> **REQUIRED WORK**
Only those lines in the data below from the line containing "You are a computer-use agent. Viewport: 2576px" through the line containing "is (2268, 1648).", both included, should be restated word for word.

> **Pixel coordinate grounding data**
-*-

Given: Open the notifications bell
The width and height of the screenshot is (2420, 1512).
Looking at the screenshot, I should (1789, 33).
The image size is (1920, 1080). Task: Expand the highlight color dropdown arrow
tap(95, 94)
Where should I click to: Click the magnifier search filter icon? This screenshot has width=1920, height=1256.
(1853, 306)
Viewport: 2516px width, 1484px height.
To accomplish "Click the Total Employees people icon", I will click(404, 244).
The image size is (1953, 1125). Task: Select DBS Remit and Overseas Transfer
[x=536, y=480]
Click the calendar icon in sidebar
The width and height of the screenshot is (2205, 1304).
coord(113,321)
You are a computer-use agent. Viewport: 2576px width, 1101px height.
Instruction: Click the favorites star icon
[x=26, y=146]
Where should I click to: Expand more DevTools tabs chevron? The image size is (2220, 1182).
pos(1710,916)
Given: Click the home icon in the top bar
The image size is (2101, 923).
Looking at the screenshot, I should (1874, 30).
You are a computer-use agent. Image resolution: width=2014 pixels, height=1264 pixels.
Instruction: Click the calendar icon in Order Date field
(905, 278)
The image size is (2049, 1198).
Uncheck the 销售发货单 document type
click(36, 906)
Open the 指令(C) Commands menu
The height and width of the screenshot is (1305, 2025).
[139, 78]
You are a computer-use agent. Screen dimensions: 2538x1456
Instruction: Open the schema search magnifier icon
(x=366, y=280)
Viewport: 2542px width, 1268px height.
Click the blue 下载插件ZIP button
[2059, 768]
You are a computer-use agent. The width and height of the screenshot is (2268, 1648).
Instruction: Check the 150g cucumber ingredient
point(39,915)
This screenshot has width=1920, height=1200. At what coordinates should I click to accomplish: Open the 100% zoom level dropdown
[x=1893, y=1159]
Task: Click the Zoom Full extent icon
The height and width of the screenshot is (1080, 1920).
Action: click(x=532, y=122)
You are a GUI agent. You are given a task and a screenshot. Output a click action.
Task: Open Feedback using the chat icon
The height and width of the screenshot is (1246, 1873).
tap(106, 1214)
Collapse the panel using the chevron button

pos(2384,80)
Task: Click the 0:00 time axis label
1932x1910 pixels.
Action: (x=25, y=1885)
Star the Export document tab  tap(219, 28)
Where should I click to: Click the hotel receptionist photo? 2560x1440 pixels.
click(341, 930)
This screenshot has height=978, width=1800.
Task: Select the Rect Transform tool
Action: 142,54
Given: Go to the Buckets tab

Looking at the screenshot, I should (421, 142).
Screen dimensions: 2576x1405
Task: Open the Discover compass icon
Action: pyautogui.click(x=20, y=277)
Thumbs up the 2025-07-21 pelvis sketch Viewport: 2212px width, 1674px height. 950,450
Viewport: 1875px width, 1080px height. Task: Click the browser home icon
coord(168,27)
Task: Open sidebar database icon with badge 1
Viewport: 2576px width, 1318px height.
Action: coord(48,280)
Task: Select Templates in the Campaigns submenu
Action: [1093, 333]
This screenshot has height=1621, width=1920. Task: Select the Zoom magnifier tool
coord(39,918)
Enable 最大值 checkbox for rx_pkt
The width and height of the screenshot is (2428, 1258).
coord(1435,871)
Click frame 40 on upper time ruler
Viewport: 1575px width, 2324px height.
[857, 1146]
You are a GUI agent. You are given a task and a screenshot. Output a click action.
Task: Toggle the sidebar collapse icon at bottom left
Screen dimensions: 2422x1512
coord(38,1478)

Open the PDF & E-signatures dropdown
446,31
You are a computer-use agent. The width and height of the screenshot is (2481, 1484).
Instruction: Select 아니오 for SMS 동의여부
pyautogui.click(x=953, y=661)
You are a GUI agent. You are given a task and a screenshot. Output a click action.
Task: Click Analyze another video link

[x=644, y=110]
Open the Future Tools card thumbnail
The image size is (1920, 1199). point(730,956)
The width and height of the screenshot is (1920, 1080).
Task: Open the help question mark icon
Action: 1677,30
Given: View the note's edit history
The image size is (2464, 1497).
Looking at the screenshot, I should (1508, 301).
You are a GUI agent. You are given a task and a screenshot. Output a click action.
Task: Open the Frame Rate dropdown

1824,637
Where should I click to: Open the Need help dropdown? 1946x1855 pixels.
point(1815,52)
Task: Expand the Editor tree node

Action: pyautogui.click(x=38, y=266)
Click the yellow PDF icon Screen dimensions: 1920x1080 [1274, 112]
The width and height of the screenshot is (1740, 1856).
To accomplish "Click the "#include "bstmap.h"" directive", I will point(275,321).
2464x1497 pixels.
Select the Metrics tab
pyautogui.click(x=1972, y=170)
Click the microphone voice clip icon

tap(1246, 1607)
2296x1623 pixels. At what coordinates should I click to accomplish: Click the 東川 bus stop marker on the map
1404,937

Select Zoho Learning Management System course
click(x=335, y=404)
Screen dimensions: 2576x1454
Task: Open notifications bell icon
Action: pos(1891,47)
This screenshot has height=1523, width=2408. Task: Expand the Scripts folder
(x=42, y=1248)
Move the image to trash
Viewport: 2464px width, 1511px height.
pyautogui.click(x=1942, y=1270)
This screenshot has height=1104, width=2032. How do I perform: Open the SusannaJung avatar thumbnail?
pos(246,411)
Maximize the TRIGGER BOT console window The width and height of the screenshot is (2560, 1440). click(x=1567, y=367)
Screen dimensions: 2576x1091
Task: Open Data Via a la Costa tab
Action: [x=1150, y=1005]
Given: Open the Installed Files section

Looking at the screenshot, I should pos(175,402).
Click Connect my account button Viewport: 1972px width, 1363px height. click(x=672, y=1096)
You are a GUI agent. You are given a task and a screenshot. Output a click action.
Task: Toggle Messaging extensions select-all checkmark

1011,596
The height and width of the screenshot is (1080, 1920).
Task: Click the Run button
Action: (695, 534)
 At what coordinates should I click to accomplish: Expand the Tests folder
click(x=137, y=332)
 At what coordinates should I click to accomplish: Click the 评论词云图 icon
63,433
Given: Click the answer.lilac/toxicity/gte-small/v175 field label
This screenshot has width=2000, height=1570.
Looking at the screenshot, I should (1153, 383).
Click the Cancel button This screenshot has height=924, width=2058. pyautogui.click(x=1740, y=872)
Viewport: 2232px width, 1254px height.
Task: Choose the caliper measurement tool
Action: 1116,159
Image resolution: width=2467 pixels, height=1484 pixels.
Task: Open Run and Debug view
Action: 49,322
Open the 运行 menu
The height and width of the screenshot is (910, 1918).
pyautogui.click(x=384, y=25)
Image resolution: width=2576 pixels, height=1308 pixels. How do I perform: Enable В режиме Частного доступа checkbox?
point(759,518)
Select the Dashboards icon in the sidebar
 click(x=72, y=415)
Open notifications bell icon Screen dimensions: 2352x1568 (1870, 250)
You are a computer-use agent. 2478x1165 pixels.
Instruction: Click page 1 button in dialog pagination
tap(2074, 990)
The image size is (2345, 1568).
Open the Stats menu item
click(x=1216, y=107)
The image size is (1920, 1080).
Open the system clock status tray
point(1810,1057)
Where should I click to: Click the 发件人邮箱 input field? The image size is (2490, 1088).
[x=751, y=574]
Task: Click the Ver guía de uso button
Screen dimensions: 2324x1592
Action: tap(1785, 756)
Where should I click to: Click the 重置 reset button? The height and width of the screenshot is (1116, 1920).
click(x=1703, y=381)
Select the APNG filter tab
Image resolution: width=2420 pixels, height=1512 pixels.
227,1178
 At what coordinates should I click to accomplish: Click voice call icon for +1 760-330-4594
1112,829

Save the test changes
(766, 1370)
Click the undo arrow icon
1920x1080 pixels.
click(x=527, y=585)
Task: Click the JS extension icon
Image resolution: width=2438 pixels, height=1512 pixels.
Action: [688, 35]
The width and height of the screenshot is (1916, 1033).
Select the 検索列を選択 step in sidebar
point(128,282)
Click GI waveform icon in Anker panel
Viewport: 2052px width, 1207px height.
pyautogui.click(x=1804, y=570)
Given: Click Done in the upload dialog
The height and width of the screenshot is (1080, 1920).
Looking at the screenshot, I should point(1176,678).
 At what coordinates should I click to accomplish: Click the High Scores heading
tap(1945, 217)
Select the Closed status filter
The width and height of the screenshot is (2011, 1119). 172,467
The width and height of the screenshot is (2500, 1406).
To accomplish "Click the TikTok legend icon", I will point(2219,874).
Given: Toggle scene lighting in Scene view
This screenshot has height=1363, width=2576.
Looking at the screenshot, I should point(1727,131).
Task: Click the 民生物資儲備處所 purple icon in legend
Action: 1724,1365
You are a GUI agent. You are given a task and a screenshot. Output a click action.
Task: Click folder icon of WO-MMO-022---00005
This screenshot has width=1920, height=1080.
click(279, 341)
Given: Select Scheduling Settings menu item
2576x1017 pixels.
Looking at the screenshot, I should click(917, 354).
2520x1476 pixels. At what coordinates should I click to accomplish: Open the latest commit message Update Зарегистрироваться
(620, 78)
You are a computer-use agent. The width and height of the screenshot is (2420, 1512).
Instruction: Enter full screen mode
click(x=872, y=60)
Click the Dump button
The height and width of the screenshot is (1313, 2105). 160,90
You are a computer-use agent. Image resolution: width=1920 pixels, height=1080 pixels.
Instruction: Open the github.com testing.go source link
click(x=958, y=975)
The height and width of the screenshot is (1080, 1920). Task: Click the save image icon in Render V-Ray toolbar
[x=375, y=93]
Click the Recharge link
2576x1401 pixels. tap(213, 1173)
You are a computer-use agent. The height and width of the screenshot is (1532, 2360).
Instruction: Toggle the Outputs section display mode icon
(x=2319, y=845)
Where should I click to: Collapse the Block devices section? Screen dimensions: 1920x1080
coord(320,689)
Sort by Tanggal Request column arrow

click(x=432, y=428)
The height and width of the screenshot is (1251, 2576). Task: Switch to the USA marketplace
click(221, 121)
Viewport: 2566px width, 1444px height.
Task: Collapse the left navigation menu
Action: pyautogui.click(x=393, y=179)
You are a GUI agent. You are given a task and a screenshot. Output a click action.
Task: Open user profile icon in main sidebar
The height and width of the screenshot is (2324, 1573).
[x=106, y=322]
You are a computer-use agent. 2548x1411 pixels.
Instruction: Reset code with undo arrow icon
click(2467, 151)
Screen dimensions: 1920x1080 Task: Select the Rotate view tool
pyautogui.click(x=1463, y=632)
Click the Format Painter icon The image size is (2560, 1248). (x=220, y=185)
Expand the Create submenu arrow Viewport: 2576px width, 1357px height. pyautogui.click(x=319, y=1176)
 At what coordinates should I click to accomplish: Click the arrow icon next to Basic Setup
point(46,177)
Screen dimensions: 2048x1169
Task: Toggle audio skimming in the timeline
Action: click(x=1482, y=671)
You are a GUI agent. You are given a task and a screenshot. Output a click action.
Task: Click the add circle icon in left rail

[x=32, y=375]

-*-

> **TASK ANSWER**
You are a computer-use agent. Viewport: 2576px width, 1101px height.
Instruction: Click the favorites star icon
[x=26, y=146]
Where should I click to: Expand more DevTools tabs chevron? The image size is (2220, 1182).
pos(1710,916)
Given: Click the home icon in the top bar
The image size is (2101, 923).
Looking at the screenshot, I should (1874, 30).
You are a computer-use agent. Image resolution: width=2014 pixels, height=1264 pixels.
Instruction: Click the calendar icon in Order Date field
(905, 278)
The image size is (2049, 1198).
Uncheck the 销售发货单 document type
click(36, 906)
Open the 指令(C) Commands menu
The height and width of the screenshot is (1305, 2025).
[139, 78]
You are a computer-use agent. Screen dimensions: 2538x1456
Instruction: Open the schema search magnifier icon
(x=366, y=280)
Viewport: 2542px width, 1268px height.
Click the blue 下载插件ZIP button
[2059, 768]
You are a computer-use agent. The width and height of the screenshot is (2268, 1648).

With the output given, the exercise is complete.